*DESCRIPTION OF THE TASK:* Write all of the lines below out again, exactly as they stand.

^^^^

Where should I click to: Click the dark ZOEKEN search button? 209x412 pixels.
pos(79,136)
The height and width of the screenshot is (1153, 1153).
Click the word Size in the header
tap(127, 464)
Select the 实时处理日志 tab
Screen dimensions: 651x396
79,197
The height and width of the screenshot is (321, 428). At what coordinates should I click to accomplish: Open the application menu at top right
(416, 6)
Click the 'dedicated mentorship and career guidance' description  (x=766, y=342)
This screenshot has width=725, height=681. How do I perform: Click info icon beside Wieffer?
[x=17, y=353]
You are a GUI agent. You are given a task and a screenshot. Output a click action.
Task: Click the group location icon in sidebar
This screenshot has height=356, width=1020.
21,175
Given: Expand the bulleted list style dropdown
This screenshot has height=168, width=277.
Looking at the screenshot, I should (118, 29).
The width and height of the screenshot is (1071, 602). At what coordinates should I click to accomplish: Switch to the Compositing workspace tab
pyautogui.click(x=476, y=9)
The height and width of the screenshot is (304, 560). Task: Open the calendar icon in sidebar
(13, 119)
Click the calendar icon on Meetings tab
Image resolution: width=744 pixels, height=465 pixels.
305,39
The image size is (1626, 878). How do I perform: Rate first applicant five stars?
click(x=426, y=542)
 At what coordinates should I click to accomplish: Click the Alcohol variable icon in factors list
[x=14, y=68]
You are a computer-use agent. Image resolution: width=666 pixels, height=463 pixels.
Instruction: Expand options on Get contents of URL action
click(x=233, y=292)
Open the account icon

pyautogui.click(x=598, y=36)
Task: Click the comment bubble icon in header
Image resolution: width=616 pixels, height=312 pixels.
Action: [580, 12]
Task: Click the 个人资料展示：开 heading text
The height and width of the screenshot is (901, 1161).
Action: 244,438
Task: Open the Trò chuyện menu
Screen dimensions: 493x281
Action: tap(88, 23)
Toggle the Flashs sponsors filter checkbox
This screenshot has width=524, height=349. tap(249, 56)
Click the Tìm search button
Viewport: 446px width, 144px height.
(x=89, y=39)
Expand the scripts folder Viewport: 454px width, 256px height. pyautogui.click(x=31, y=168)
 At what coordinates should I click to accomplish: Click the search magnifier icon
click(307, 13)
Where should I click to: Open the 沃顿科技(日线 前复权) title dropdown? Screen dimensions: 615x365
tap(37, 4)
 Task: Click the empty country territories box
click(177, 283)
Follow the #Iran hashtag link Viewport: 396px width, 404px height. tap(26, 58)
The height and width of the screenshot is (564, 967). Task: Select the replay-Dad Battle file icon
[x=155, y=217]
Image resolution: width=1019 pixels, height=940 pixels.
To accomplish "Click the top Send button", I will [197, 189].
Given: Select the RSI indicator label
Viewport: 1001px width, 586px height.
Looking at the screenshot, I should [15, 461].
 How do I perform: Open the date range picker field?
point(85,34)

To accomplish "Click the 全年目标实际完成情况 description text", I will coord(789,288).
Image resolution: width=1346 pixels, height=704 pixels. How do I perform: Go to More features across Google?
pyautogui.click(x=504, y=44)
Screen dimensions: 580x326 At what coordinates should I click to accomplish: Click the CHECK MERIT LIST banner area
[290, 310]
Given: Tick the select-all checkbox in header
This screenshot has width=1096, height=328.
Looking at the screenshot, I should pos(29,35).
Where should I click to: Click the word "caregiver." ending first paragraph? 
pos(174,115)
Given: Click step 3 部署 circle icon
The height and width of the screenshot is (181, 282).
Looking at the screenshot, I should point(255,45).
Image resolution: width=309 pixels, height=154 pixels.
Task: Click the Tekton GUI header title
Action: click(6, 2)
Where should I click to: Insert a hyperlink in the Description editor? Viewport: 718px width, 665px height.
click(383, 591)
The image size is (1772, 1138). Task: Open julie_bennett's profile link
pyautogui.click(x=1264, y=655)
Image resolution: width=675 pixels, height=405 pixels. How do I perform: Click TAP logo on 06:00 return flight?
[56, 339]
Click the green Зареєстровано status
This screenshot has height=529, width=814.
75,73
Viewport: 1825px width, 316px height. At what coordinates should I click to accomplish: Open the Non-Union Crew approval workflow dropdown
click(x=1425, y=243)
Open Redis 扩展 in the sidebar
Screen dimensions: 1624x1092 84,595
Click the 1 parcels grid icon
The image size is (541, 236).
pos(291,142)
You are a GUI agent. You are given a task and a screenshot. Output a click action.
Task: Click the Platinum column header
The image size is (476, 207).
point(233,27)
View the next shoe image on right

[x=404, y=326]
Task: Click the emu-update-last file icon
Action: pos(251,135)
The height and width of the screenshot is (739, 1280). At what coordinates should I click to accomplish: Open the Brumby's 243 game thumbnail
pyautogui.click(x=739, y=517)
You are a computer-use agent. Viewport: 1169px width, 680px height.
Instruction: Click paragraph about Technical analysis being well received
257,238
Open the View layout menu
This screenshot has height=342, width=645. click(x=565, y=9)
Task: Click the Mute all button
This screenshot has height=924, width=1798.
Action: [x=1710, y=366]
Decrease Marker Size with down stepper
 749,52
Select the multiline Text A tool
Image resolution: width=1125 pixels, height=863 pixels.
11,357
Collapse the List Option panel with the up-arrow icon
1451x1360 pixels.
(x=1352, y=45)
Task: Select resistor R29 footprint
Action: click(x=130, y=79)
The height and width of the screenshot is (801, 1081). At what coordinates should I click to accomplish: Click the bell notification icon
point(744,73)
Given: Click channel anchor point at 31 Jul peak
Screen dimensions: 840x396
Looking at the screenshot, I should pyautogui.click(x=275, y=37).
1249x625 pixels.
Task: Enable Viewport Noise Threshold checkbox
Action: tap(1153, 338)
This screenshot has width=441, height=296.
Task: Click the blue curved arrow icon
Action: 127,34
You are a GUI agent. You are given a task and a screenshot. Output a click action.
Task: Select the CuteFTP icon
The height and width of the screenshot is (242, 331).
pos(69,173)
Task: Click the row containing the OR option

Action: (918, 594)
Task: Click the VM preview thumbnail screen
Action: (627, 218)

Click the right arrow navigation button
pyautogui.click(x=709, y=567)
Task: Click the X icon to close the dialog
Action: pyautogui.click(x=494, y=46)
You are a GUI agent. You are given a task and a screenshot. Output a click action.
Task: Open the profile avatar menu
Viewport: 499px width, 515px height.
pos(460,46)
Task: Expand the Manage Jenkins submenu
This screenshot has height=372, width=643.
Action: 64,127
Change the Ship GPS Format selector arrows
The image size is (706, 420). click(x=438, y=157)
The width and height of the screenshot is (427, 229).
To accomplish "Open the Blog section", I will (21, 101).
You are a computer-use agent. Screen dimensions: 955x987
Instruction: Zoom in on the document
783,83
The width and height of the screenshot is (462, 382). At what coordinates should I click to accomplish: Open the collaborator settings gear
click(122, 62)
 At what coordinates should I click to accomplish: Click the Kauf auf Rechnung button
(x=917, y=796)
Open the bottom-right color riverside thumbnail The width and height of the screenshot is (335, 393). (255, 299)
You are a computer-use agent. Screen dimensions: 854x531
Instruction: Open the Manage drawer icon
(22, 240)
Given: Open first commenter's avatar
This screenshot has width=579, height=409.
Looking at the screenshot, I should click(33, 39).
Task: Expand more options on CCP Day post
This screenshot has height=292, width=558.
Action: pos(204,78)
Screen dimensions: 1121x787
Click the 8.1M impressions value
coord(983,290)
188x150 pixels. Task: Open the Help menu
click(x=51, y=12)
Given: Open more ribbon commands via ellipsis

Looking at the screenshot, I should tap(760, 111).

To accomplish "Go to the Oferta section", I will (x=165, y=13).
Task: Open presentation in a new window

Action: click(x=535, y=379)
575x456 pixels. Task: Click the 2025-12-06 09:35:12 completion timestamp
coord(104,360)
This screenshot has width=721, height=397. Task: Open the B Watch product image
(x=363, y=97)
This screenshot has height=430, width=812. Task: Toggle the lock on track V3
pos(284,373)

^^^^

*RESULT FOR THIS EXERCISE:*
Where should I click to: Click the dark ZOEKEN search button? 209x412 pixels.
pos(79,136)
The height and width of the screenshot is (1153, 1153).
Click the word Size in the header
tap(127, 464)
Select the 实时处理日志 tab
Screen dimensions: 651x396
79,197
The height and width of the screenshot is (321, 428). At what coordinates should I click to accomplish: Open the application menu at top right
(416, 6)
Click the 'dedicated mentorship and career guidance' description  (x=766, y=342)
This screenshot has width=725, height=681. How do I perform: Click info icon beside Wieffer?
[x=17, y=353]
You are a GUI agent. You are given a task and a screenshot. Output a click action.
Task: Click the group location icon in sidebar
This screenshot has height=356, width=1020.
21,175
Given: Expand the bulleted list style dropdown
This screenshot has height=168, width=277.
Looking at the screenshot, I should (118, 29).
The width and height of the screenshot is (1071, 602). At what coordinates should I click to accomplish: Switch to the Compositing workspace tab
pyautogui.click(x=476, y=9)
The height and width of the screenshot is (304, 560). Task: Open the calendar icon in sidebar
(13, 119)
Click the calendar icon on Meetings tab
Image resolution: width=744 pixels, height=465 pixels.
305,39
The image size is (1626, 878). How do I perform: Rate first applicant five stars?
click(x=426, y=542)
 At what coordinates should I click to accomplish: Click the Alcohol variable icon in factors list
[x=14, y=68]
You are a computer-use agent. Image resolution: width=666 pixels, height=463 pixels.
Instruction: Expand options on Get contents of URL action
click(x=233, y=292)
Open the account icon

pyautogui.click(x=598, y=36)
Task: Click the comment bubble icon in header
Image resolution: width=616 pixels, height=312 pixels.
Action: [580, 12]
Task: Click the 个人资料展示：开 heading text
The height and width of the screenshot is (901, 1161).
Action: 244,438
Task: Open the Trò chuyện menu
Screen dimensions: 493x281
Action: tap(88, 23)
Toggle the Flashs sponsors filter checkbox
This screenshot has width=524, height=349. tap(249, 56)
Click the Tìm search button
Viewport: 446px width, 144px height.
(x=89, y=39)
Expand the scripts folder Viewport: 454px width, 256px height. pyautogui.click(x=31, y=168)
 At what coordinates should I click to accomplish: Click the search magnifier icon
click(307, 13)
Where should I click to: Open the 沃顿科技(日线 前复权) title dropdown? Screen dimensions: 615x365
tap(37, 4)
 Task: Click the empty country territories box
click(177, 283)
Follow the #Iran hashtag link Viewport: 396px width, 404px height. tap(26, 58)
The height and width of the screenshot is (564, 967). Task: Select the replay-Dad Battle file icon
[x=155, y=217]
Image resolution: width=1019 pixels, height=940 pixels.
To accomplish "Click the top Send button", I will [197, 189].
Given: Select the RSI indicator label
Viewport: 1001px width, 586px height.
Looking at the screenshot, I should [15, 461].
 How do I perform: Open the date range picker field?
point(85,34)

To accomplish "Click the 全年目标实际完成情况 description text", I will coord(789,288).
Image resolution: width=1346 pixels, height=704 pixels. How do I perform: Go to More features across Google?
pyautogui.click(x=504, y=44)
Screen dimensions: 580x326 At what coordinates should I click to accomplish: Click the CHECK MERIT LIST banner area
[290, 310]
Given: Tick the select-all checkbox in header
This screenshot has width=1096, height=328.
Looking at the screenshot, I should pos(29,35).
Where should I click to: Click the word "caregiver." ending first paragraph? 
pos(174,115)
Given: Click step 3 部署 circle icon
The height and width of the screenshot is (181, 282).
Looking at the screenshot, I should point(255,45).
Image resolution: width=309 pixels, height=154 pixels.
Task: Click the Tekton GUI header title
Action: click(6, 2)
Where should I click to: Insert a hyperlink in the Description editor? Viewport: 718px width, 665px height.
click(383, 591)
The image size is (1772, 1138). Task: Open julie_bennett's profile link
pyautogui.click(x=1264, y=655)
Image resolution: width=675 pixels, height=405 pixels. How do I perform: Click TAP logo on 06:00 return flight?
[56, 339]
Click the green Зареєстровано status
This screenshot has height=529, width=814.
75,73
Viewport: 1825px width, 316px height. At what coordinates should I click to accomplish: Open the Non-Union Crew approval workflow dropdown
click(x=1425, y=243)
Open Redis 扩展 in the sidebar
Screen dimensions: 1624x1092 84,595
Click the 1 parcels grid icon
The image size is (541, 236).
pos(291,142)
You are a GUI agent. You are given a task and a screenshot. Output a click action.
Task: Click the Platinum column header
The image size is (476, 207).
point(233,27)
View the next shoe image on right

[x=404, y=326]
Task: Click the emu-update-last file icon
Action: pos(251,135)
The height and width of the screenshot is (739, 1280). At what coordinates should I click to accomplish: Open the Brumby's 243 game thumbnail
pyautogui.click(x=739, y=517)
You are a computer-use agent. Viewport: 1169px width, 680px height.
Instruction: Click paragraph about Technical analysis being well received
257,238
Open the View layout menu
This screenshot has height=342, width=645. click(x=565, y=9)
Task: Click the Mute all button
This screenshot has height=924, width=1798.
Action: [x=1710, y=366]
Decrease Marker Size with down stepper
 749,52
Select the multiline Text A tool
Image resolution: width=1125 pixels, height=863 pixels.
11,357
Collapse the List Option panel with the up-arrow icon
1451x1360 pixels.
(x=1352, y=45)
Task: Select resistor R29 footprint
Action: click(x=130, y=79)
The height and width of the screenshot is (801, 1081). At what coordinates should I click to accomplish: Click the bell notification icon
point(744,73)
Given: Click channel anchor point at 31 Jul peak
Screen dimensions: 840x396
Looking at the screenshot, I should pyautogui.click(x=275, y=37).
1249x625 pixels.
Task: Enable Viewport Noise Threshold checkbox
Action: tap(1153, 338)
This screenshot has width=441, height=296.
Task: Click the blue curved arrow icon
Action: 127,34
You are a GUI agent. You are given a task and a screenshot. Output a click action.
Task: Select the CuteFTP icon
The height and width of the screenshot is (242, 331).
pos(69,173)
Task: Click the row containing the OR option

Action: (918, 594)
Task: Click the VM preview thumbnail screen
Action: (627, 218)

Click the right arrow navigation button
pyautogui.click(x=709, y=567)
Task: Click the X icon to close the dialog
Action: pyautogui.click(x=494, y=46)
You are a GUI agent. You are given a task and a screenshot. Output a click action.
Task: Open the profile avatar menu
Viewport: 499px width, 515px height.
pos(460,46)
Task: Expand the Manage Jenkins submenu
This screenshot has height=372, width=643.
Action: 64,127
Change the Ship GPS Format selector arrows
The image size is (706, 420). click(x=438, y=157)
The width and height of the screenshot is (427, 229).
To accomplish "Open the Blog section", I will (21, 101).
You are a computer-use agent. Screen dimensions: 955x987
Instruction: Zoom in on the document
783,83
The width and height of the screenshot is (462, 382). At what coordinates should I click to accomplish: Open the collaborator settings gear
click(122, 62)
 At what coordinates should I click to accomplish: Click the Kauf auf Rechnung button
(x=917, y=796)
Open the bottom-right color riverside thumbnail The width and height of the screenshot is (335, 393). (255, 299)
You are a computer-use agent. Screen dimensions: 854x531
Instruction: Open the Manage drawer icon
(22, 240)
Given: Open first commenter's avatar
This screenshot has width=579, height=409.
Looking at the screenshot, I should click(33, 39).
Task: Expand more options on CCP Day post
This screenshot has height=292, width=558.
Action: pos(204,78)
Screen dimensions: 1121x787
Click the 8.1M impressions value
coord(983,290)
188x150 pixels. Task: Open the Help menu
click(x=51, y=12)
Given: Open more ribbon commands via ellipsis

Looking at the screenshot, I should tap(760, 111).

To accomplish "Go to the Oferta section", I will (x=165, y=13).
Task: Open presentation in a new window

Action: click(x=535, y=379)
575x456 pixels. Task: Click the 2025-12-06 09:35:12 completion timestamp
coord(104,360)
This screenshot has width=721, height=397. Task: Open the B Watch product image
(x=363, y=97)
This screenshot has height=430, width=812. Task: Toggle the lock on track V3
pos(284,373)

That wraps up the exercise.